WHAT THE EXERCISE ASKS - All of the data below is to be printed again exactly.

DATASET RECORDS -
○ ○ ○ ○ ○ ○ ○

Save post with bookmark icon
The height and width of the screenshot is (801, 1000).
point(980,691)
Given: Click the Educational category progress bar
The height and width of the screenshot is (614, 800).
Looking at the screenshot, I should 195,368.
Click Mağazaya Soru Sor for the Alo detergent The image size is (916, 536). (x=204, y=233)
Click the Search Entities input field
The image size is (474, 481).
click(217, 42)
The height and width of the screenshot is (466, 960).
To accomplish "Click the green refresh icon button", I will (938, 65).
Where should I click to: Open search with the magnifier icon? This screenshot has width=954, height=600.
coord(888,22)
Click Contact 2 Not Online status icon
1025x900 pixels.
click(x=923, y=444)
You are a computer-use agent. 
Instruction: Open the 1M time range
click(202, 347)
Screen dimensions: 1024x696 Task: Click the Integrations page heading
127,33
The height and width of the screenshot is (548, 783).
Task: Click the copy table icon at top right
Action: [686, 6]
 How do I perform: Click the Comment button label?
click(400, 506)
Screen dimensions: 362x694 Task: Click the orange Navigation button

○ ○ ○ ○ ○ ○ ○

ANSWER FOR THIS EXERCISE -
Save post with bookmark icon
The height and width of the screenshot is (801, 1000).
point(980,691)
Given: Click the Educational category progress bar
The height and width of the screenshot is (614, 800).
Looking at the screenshot, I should 195,368.
Click Mağazaya Soru Sor for the Alo detergent The image size is (916, 536). (x=204, y=233)
Click the Search Entities input field
The image size is (474, 481).
click(217, 42)
The height and width of the screenshot is (466, 960).
To accomplish "Click the green refresh icon button", I will (938, 65).
Where should I click to: Open search with the magnifier icon? This screenshot has width=954, height=600.
coord(888,22)
Click Contact 2 Not Online status icon
1025x900 pixels.
click(x=923, y=444)
You are a computer-use agent. 
Instruction: Open the 1M time range
click(202, 347)
Screen dimensions: 1024x696 Task: Click the Integrations page heading
127,33
The height and width of the screenshot is (548, 783).
Task: Click the copy table icon at top right
Action: [686, 6]
 How do I perform: Click the Comment button label?
click(400, 506)
Screen dimensions: 362x694 Task: Click the orange Navigation button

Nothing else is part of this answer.